**TASK TO COMPLETE:** Update the material below, changing every "Image resolution" to "Display resolution" and leaving everything else as it is.

+---+

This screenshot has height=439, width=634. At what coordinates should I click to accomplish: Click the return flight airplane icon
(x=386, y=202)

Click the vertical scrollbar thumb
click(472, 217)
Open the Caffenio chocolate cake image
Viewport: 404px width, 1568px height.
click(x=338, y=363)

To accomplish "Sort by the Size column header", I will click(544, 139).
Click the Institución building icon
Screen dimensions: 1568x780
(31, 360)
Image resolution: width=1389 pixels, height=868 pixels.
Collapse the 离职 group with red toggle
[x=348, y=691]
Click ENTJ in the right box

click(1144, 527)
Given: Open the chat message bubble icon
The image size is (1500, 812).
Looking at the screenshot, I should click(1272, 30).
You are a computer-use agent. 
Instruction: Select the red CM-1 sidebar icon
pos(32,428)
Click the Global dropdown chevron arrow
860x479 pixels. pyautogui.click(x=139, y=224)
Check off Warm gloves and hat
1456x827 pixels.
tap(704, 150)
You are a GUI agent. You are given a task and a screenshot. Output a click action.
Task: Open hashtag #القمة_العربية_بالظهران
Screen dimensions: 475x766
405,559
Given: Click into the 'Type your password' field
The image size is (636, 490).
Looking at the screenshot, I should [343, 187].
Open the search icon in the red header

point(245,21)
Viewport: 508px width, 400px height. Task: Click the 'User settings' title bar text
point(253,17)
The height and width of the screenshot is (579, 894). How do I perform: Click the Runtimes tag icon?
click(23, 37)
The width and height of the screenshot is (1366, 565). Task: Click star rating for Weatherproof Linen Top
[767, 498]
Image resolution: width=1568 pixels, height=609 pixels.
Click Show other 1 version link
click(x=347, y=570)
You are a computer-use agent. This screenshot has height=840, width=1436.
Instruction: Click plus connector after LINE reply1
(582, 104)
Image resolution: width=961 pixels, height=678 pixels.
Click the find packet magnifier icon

+---+

**FULL RESPONSE:**
This screenshot has height=439, width=634. At what coordinates should I click to accomplish: Click the return flight airplane icon
(x=386, y=202)

Click the vertical scrollbar thumb
click(472, 217)
Open the Caffenio chocolate cake image
Viewport: 404px width, 1568px height.
click(x=338, y=363)

To accomplish "Sort by the Size column header", I will click(544, 139).
Click the Institución building icon
Screen dimensions: 1568x780
(31, 360)
Display resolution: width=1389 pixels, height=868 pixels.
Collapse the 离职 group with red toggle
[x=348, y=691]
Click ENTJ in the right box

click(1144, 527)
Given: Open the chat message bubble icon
The image size is (1500, 812).
Looking at the screenshot, I should click(1272, 30).
You are a computer-use agent. 
Instruction: Select the red CM-1 sidebar icon
pos(32,428)
Click the Global dropdown chevron arrow
860x479 pixels. pyautogui.click(x=139, y=224)
Check off Warm gloves and hat
1456x827 pixels.
tap(704, 150)
You are a GUI agent. You are given a task and a screenshot. Output a click action.
Task: Open hashtag #القمة_العربية_بالظهران
Screen dimensions: 475x766
405,559
Given: Click into the 'Type your password' field
The image size is (636, 490).
Looking at the screenshot, I should [343, 187].
Open the search icon in the red header

point(245,21)
Viewport: 508px width, 400px height. Task: Click the 'User settings' title bar text
point(253,17)
The height and width of the screenshot is (579, 894). How do I perform: Click the Runtimes tag icon?
click(23, 37)
The width and height of the screenshot is (1366, 565). Task: Click star rating for Weatherproof Linen Top
[767, 498]
Display resolution: width=1568 pixels, height=609 pixels.
Click Show other 1 version link
click(x=347, y=570)
You are a computer-use agent. This screenshot has height=840, width=1436.
Instruction: Click plus connector after LINE reply1
(582, 104)
Display resolution: width=961 pixels, height=678 pixels.
Click the find packet magnifier icon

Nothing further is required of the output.